PORDENONE - Quest’anno la Sagra del Sacro Cuore a Pordenone non si farà. Se si farà, sarà perché a organizzarla sarà la parrocchia. Getta la spugna l’associazione Insieme Per, l’organizzazione di volontariato da anni conosciuta per essere l’anima dell’evento che rappresenta uno dei punti di riferimento e di socialità del quartiere durante l’anno. Una scelta da considerarsi più come una presa di posizione piuttosto che un percorso obbligato dettato da stringenti necessità. Un atto il cui messaggio vuole essere ben chiaro: manifestare il proprio dissenso verso quella parte della riforma del Terzo Settore che sta rendendo sempre più complesso il lavoro di chi decide di impiegare il proprio tempo nel mondo del volontariato e di mettersi a disposizione della comunità. Regole e dettami che, secondo quanto già denunciato ad alta voce dal mondo delle Pro Loco, rischiano di demotivare e mettere in difficoltà sempre più realtà del territorio. Nell’occhio del ciclone, in particolare, le disposizioni in materia fiscale.

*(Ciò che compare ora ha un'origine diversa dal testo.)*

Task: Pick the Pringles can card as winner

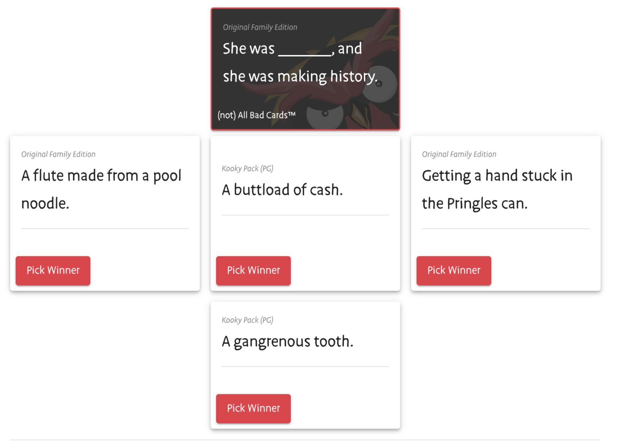Action: (x=454, y=270)
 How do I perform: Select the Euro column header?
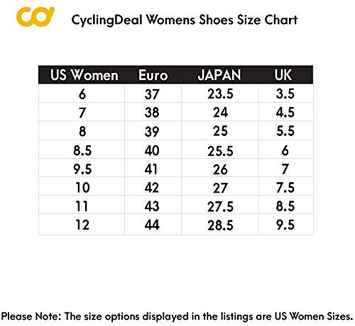click(153, 75)
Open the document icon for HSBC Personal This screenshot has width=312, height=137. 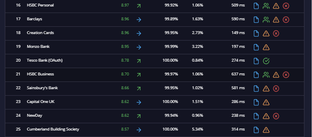(256, 6)
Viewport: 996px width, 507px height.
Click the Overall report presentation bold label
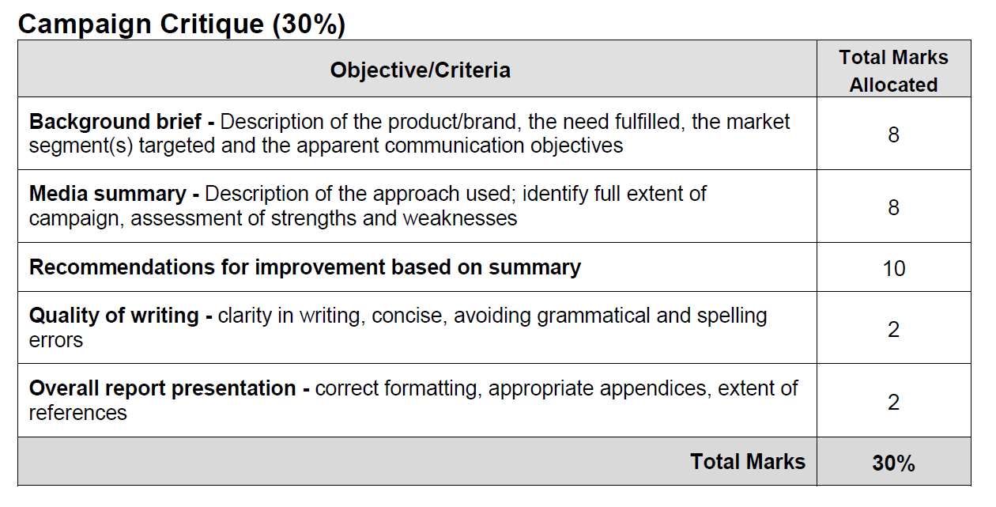[169, 388]
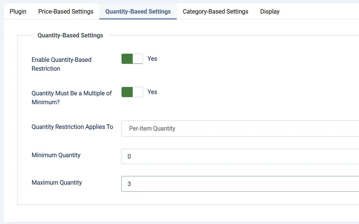Open the Plugin tab
Image resolution: width=359 pixels, height=224 pixels.
point(18,11)

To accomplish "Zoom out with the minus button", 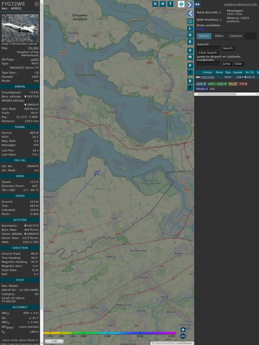I will click(183, 336).
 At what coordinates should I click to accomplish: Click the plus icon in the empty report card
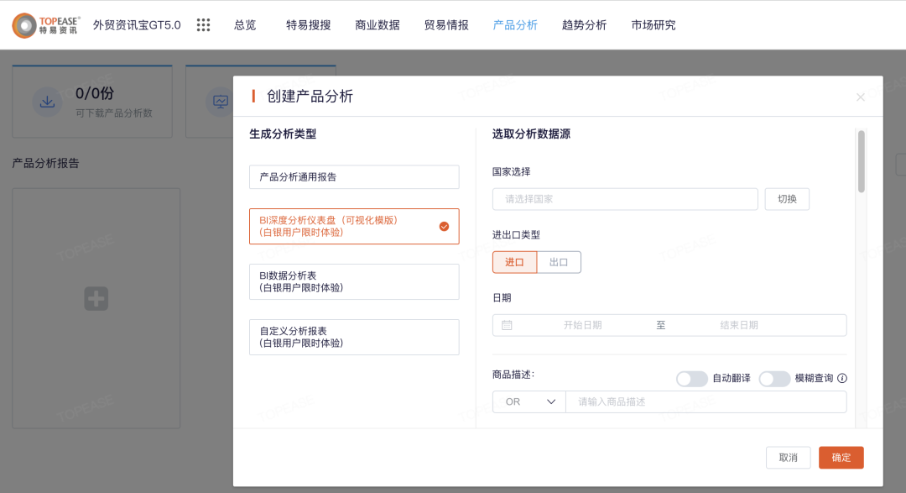coord(96,298)
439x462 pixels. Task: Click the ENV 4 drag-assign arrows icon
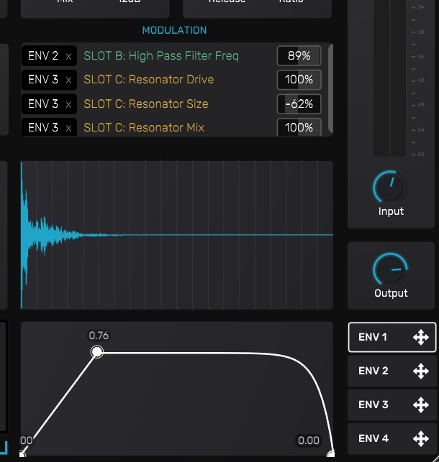coord(420,438)
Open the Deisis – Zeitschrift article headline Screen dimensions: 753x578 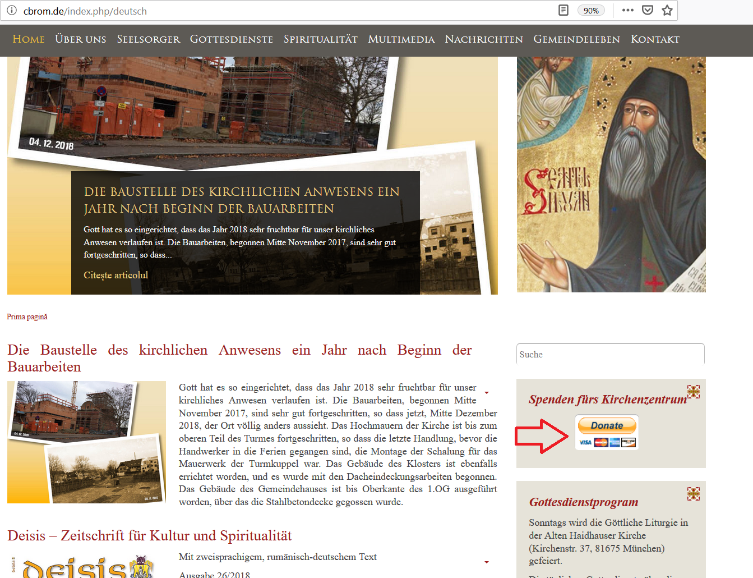coord(149,535)
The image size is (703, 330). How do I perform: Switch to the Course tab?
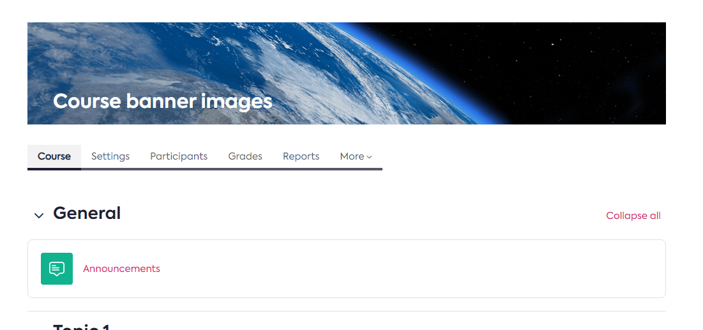pyautogui.click(x=54, y=156)
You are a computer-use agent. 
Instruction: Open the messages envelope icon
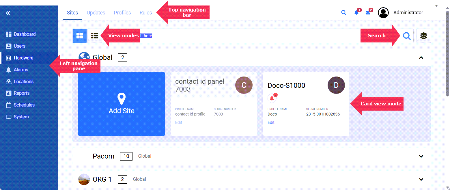pyautogui.click(x=368, y=13)
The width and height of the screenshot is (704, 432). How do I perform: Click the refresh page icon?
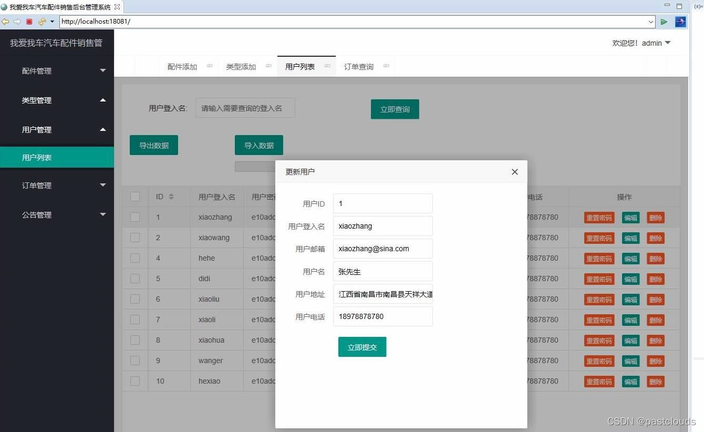41,22
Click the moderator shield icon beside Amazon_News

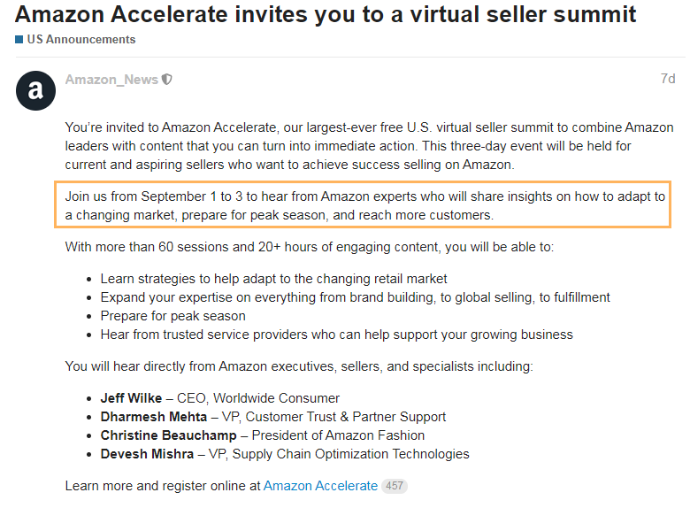point(167,80)
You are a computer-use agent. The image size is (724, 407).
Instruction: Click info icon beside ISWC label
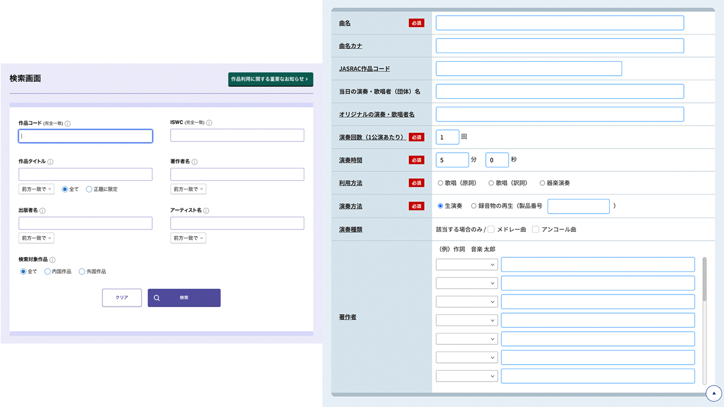click(x=209, y=123)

«Il nostro consiglio direttivo, che si identifica con il comitato sagra — spiega il presidente di Insieme Per Angelo Gnan — è giunto a tale decisione, pur con certo rammarico, per vari motivi e in primis il dover prendere atto che un evento come la sagra, gestito da volontari e a favore della comunità, viene considerato di carattere commerciale e come tale fiscalmente trattato con il versamento dell’Iva sugli incassi e il pagamento dell’Ires sui ricavi, senza tenere conto di come vengono destinati eventuali utili conseguiti con tale evento. Nel nostro caso come organizzazione di volontariato, l’eventuale margine conseguito al termine della sagra è stato in parte donato alla parrocchia Sacro Cuore per le sue necessità e in parte trattenuto per le attività ricreative destinate ad anziani e persone sole». In base a quanto previsto dalla nuova legge del Terzo settore, esistono dei criteri per stabilire se un’attività di interesse generale sia commerciale o meno ai fini Ires. Tali criteri prevedono che le attività sono da considerarsi non commerciali se i ricavi non superano i costi effettivi o, se ciò avviene, quando i ricavi non superano i costi effettivi di oltre il 6% per un massimo di tre periodi d’imposta consecutivi.